* **AIM**
Please retype every line of the material below with no changes.

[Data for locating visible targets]
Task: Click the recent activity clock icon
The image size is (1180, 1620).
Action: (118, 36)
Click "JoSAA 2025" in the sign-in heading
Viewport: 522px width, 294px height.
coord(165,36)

* **REPLY**
Task: Click the recent activity clock icon
The image size is (1180, 1620).
Action: (118, 36)
Click "JoSAA 2025" in the sign-in heading
Viewport: 522px width, 294px height.
coord(165,36)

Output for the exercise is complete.